__Task brief__
Retype each line below precisely and omit all images.

** Records provided follows **

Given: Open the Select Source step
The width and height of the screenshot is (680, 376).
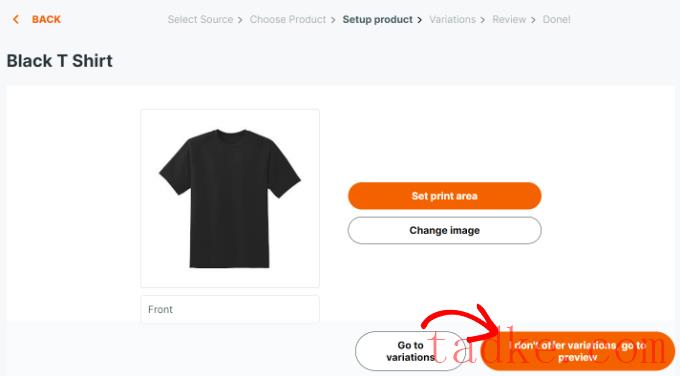Looking at the screenshot, I should [200, 20].
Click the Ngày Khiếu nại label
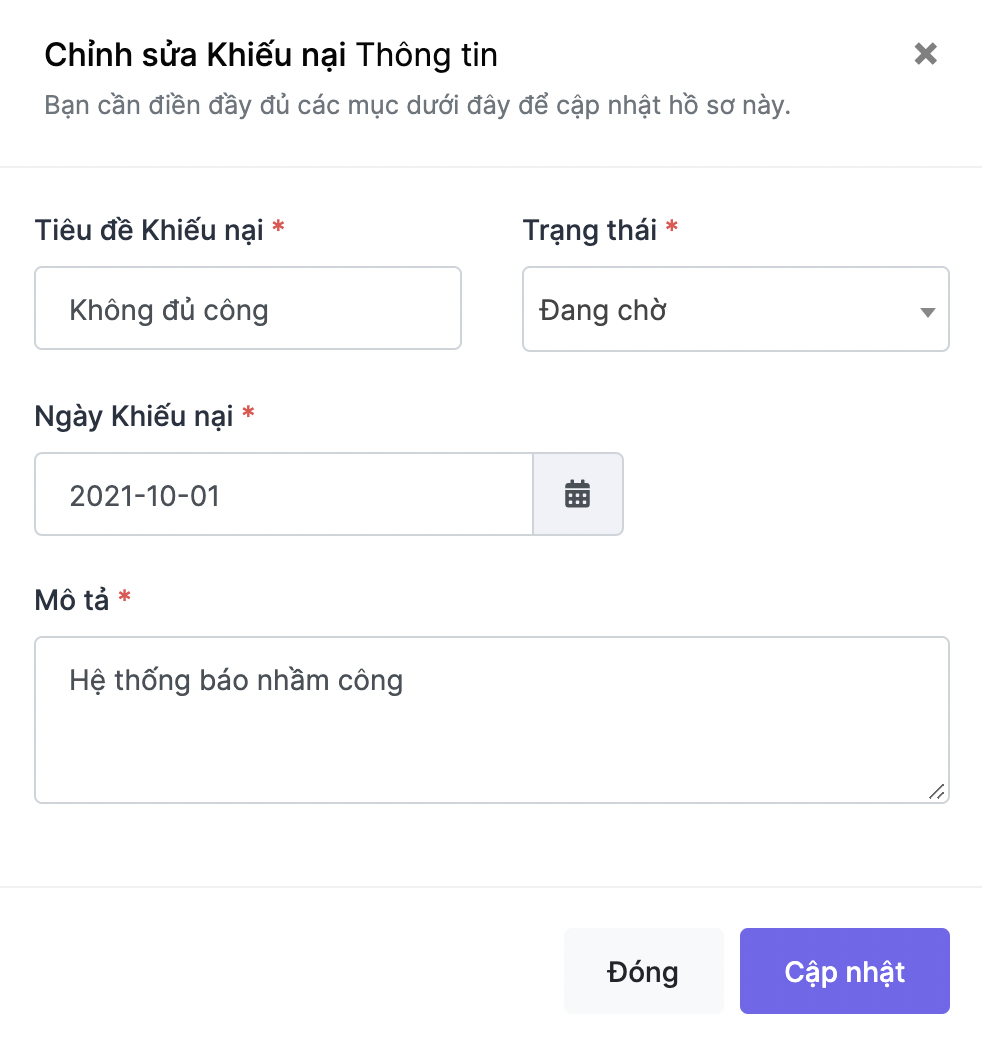This screenshot has width=982, height=1044. pyautogui.click(x=134, y=416)
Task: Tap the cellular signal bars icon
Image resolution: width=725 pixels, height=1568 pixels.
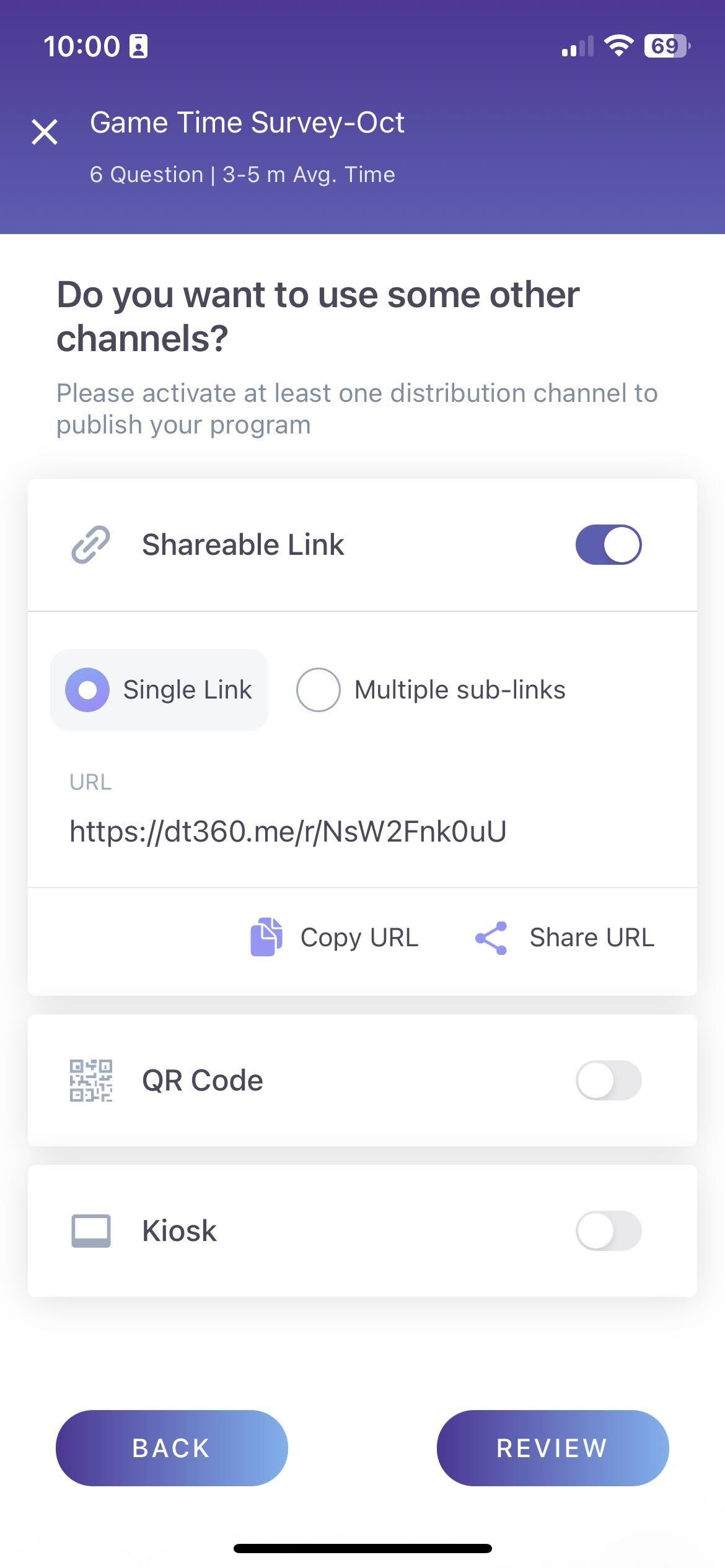Action: [x=577, y=47]
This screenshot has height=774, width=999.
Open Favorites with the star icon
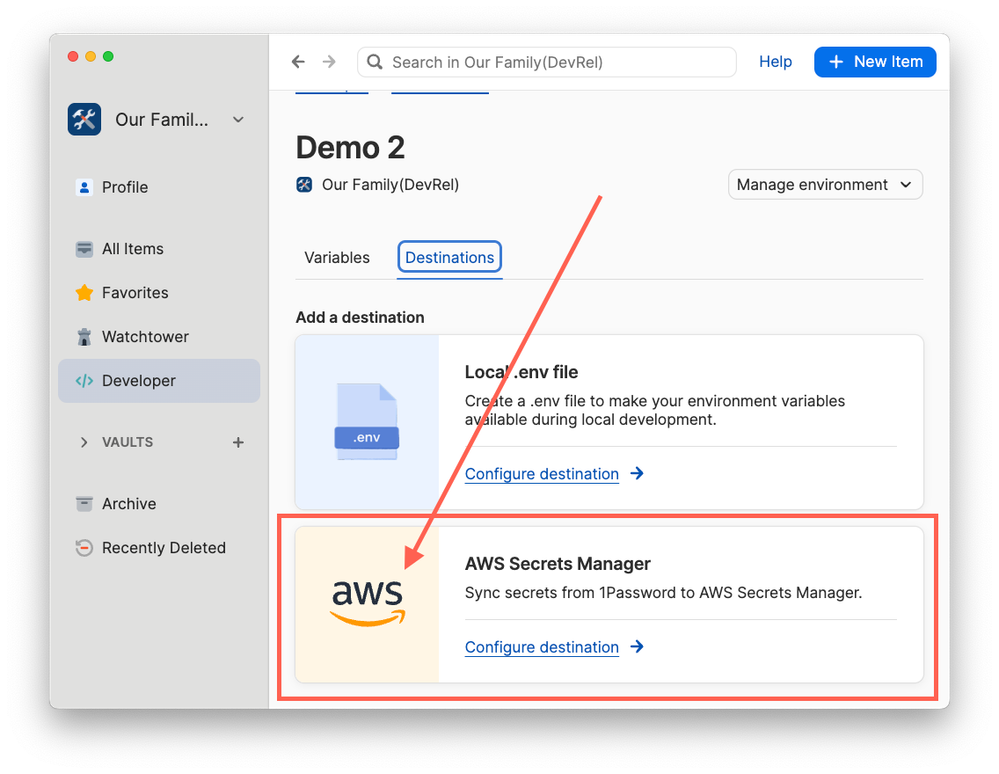tap(134, 293)
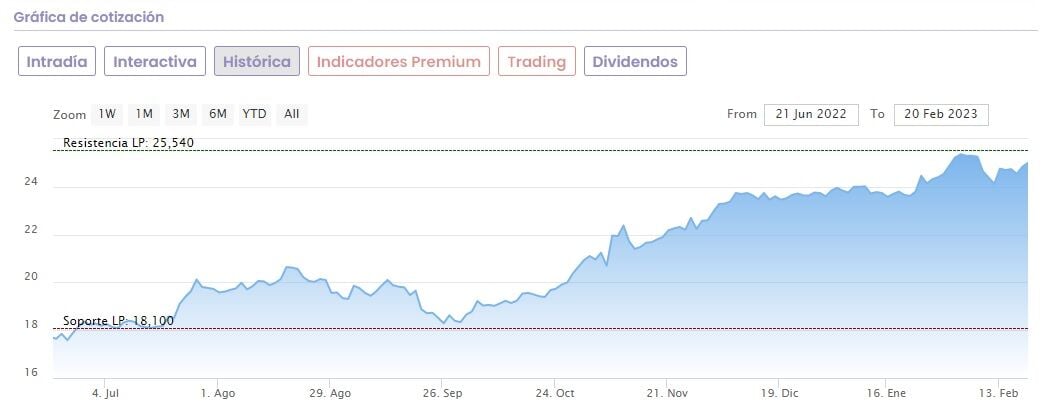Viewport: 1046px width, 416px height.
Task: Click the Soporte LP 18,100 label
Action: click(x=118, y=321)
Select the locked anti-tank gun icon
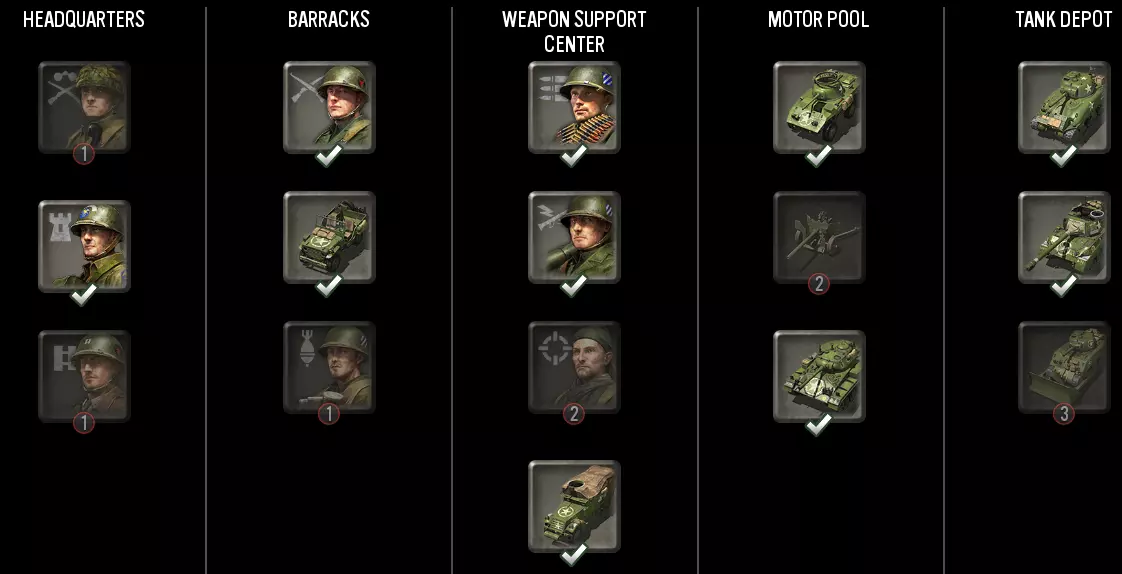 (819, 237)
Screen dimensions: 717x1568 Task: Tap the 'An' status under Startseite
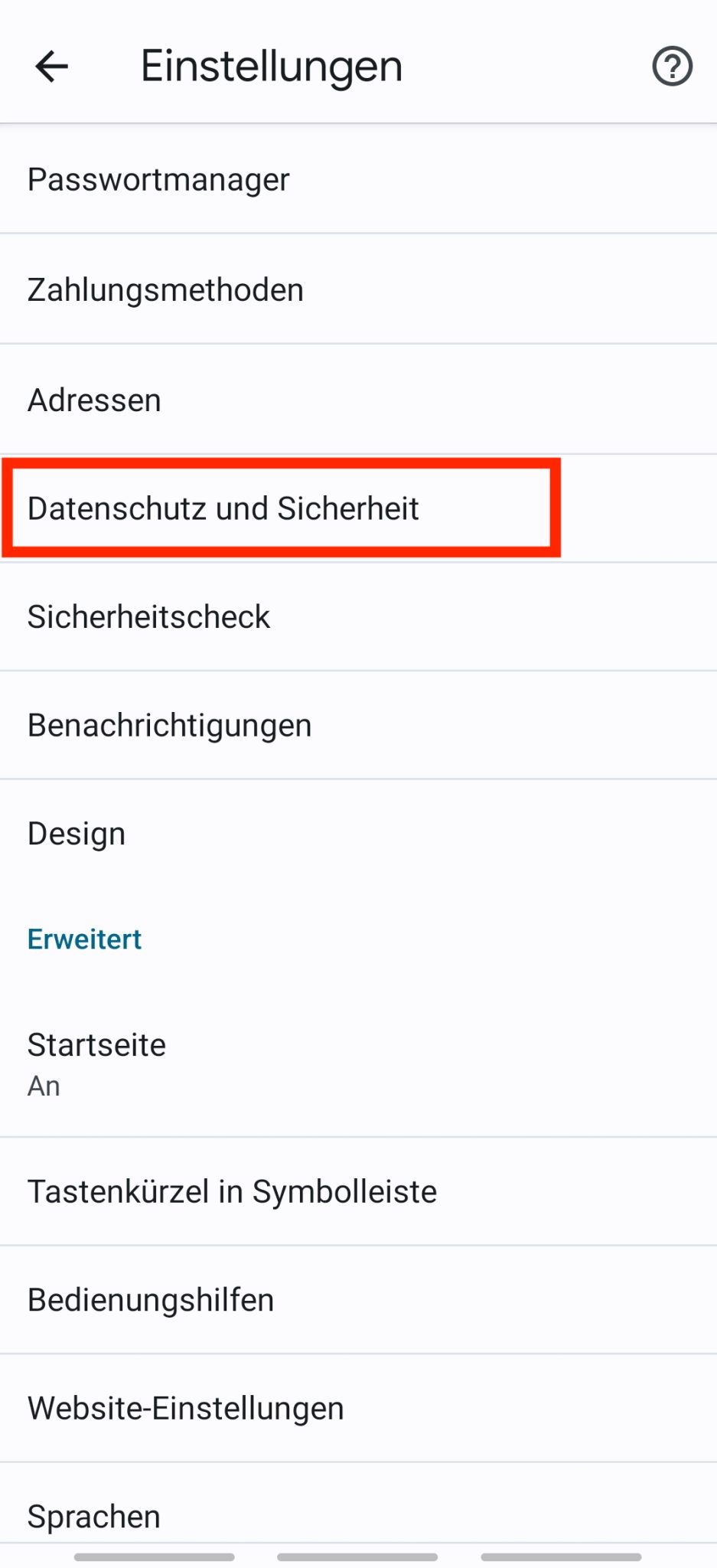coord(43,1085)
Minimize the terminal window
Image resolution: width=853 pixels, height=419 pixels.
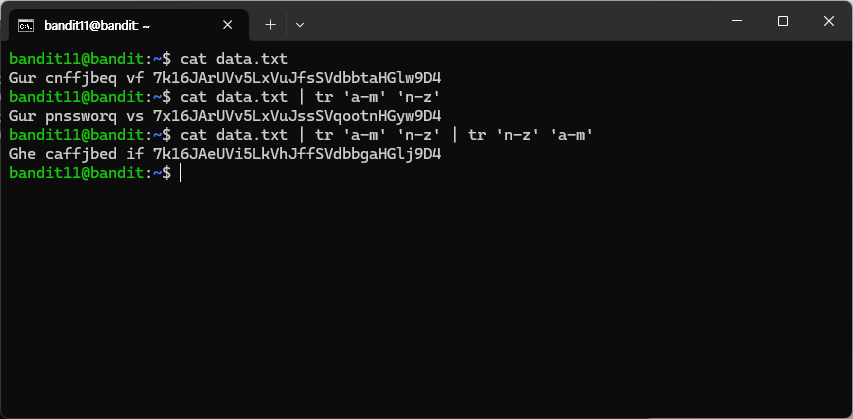[737, 21]
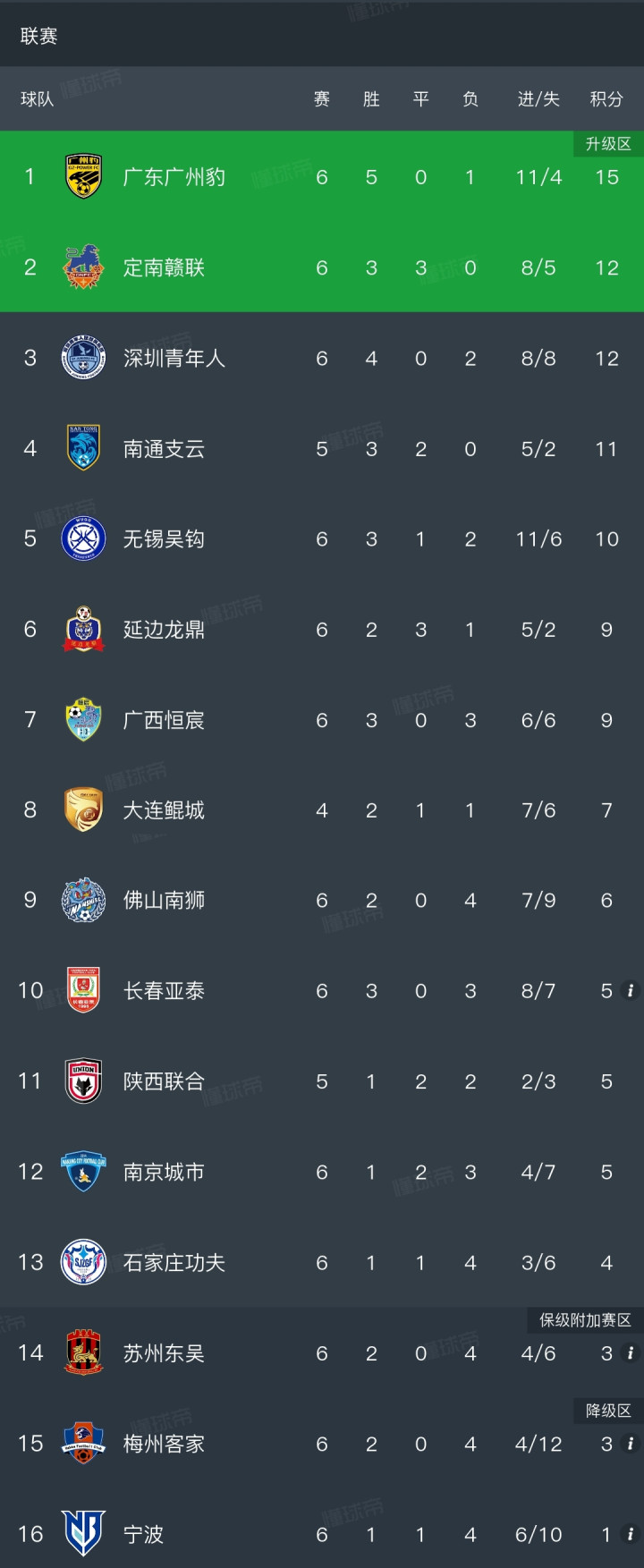The image size is (644, 1568).
Task: Open the info icon on 梅州客家 row
Action: coord(630,1443)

** End of Records provided **

__Exercise result__
Given: Open the Select Source step
The width and height of the screenshot is (680, 376).
Looking at the screenshot, I should [200, 20].
Click the Ngày Khiếu nại label
This screenshot has width=982, height=1044. pyautogui.click(x=134, y=416)
Task: Tap the cellular signal bars icon
Image resolution: width=725 pixels, height=1568 pixels.
Action: [x=577, y=47]
This screenshot has height=774, width=999.
Open Favorites with the star icon
tap(134, 293)
Viewport: 1046px width, 416px height.
Task: Click the Soporte LP 18,100 label
Action: click(x=118, y=321)
Select the locked anti-tank gun icon
 (819, 237)
Screen dimensions: 717x1568 Task: Tap the 'An' status under Startseite
coord(43,1085)
Minimize the terminal window
Image resolution: width=853 pixels, height=419 pixels.
[737, 21]
The image size is (644, 1568).
Task: Open the info icon on 梅州客家 row
Action: coord(630,1443)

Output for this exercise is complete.